* Gegebener Textauszug *
Der Wettbewerb nimmt weltweit zu, während die Rezession endlos scheint. Staatliche Bestimmungen werden mit zunehmender Verknappung natürlicher Rohstoffe restriktiver. Soziale Netzwerke verbinden Millionen von Menschen, doch fast gleich viele leben in Armut und abgeschnitten vom technologischen Fortschritt. Welche Freiheit können Unternehmen in dieser komplexen Umgebung finden, um sich abzuheben? Image und Kommunikation allein reichen nicht mehr. Einige erfolgreiche Marken verändern die Grundlagen ihrer Arbeit, um ihre Branchen neu zu erfinden. Sie suchen nach dem wahren Zweck ihrer Tätigkeit – und schaffen dabei unverwechselbare Geschäftsmodelle.

* Ziel der Übung *
Was verändern einige erfolgreiche Marken laut dem Textauszug, um ihre Branchen neu zu erfinden?

* Quellmaterial *

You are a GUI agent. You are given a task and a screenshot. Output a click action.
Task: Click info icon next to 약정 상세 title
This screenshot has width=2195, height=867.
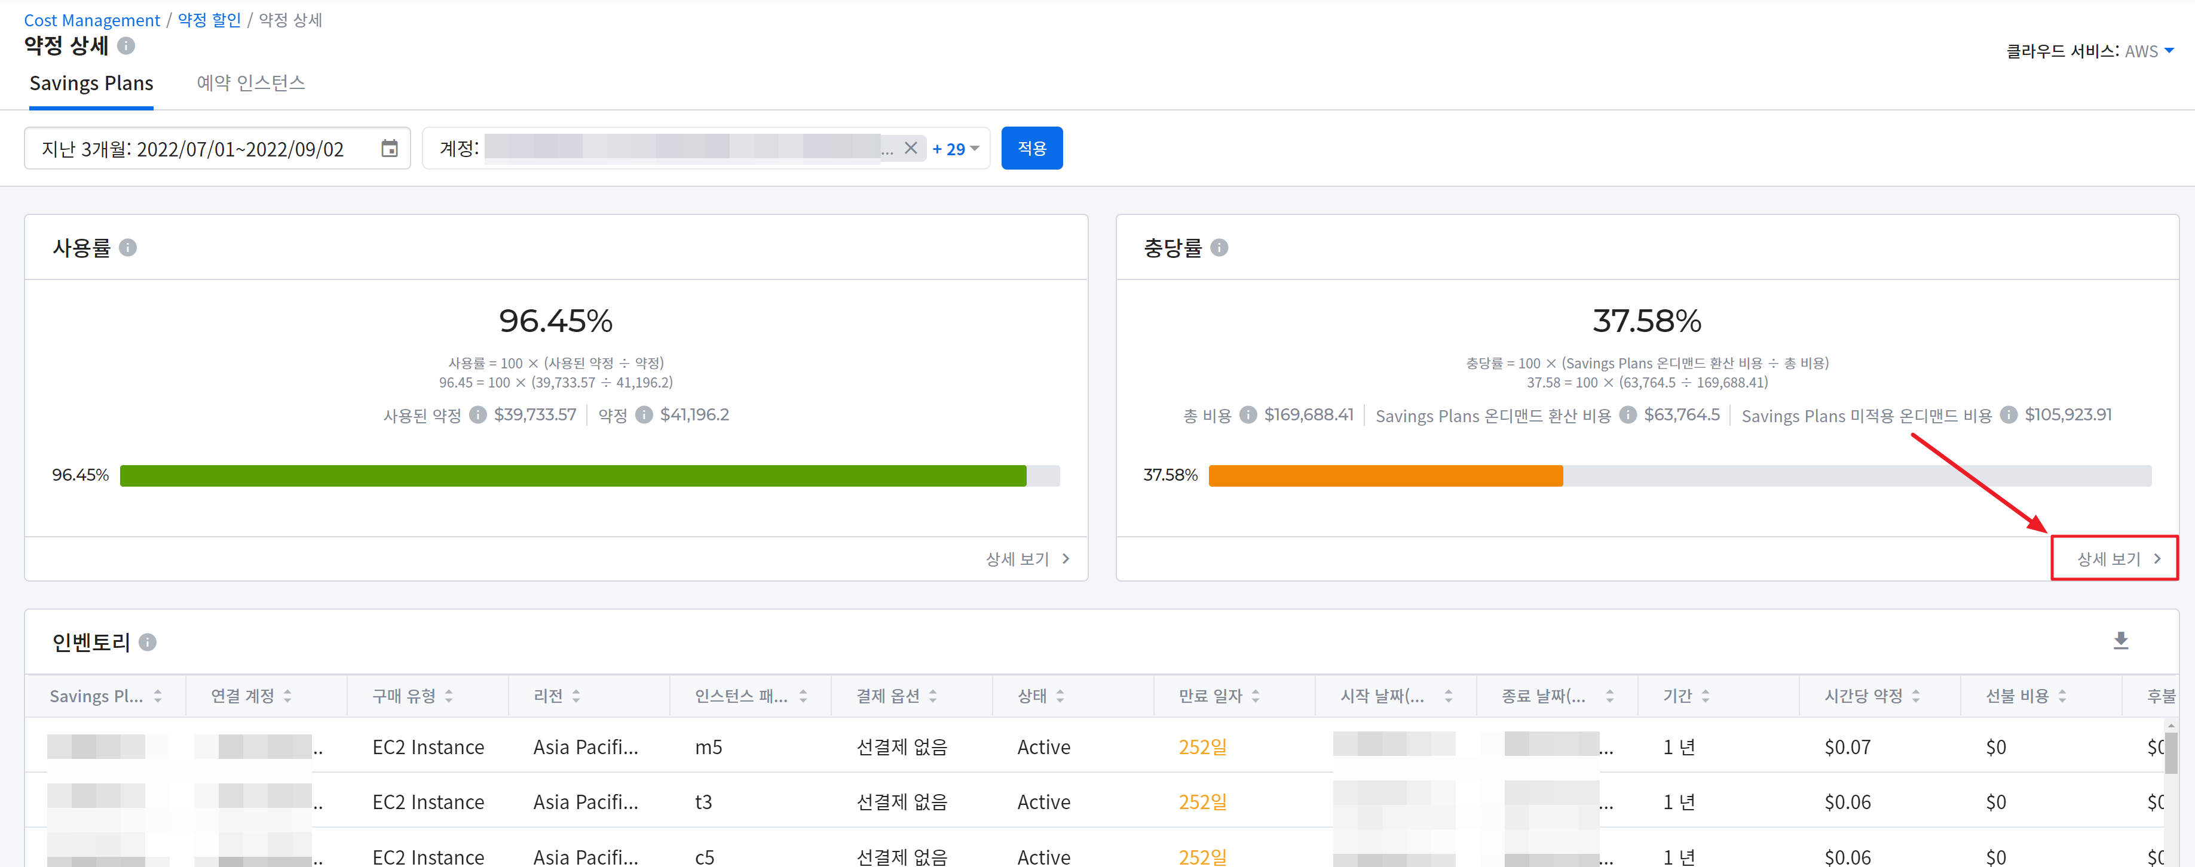pyautogui.click(x=126, y=46)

* Ergebnis der Übung *
Die Grundlagen ihrer Arbeit.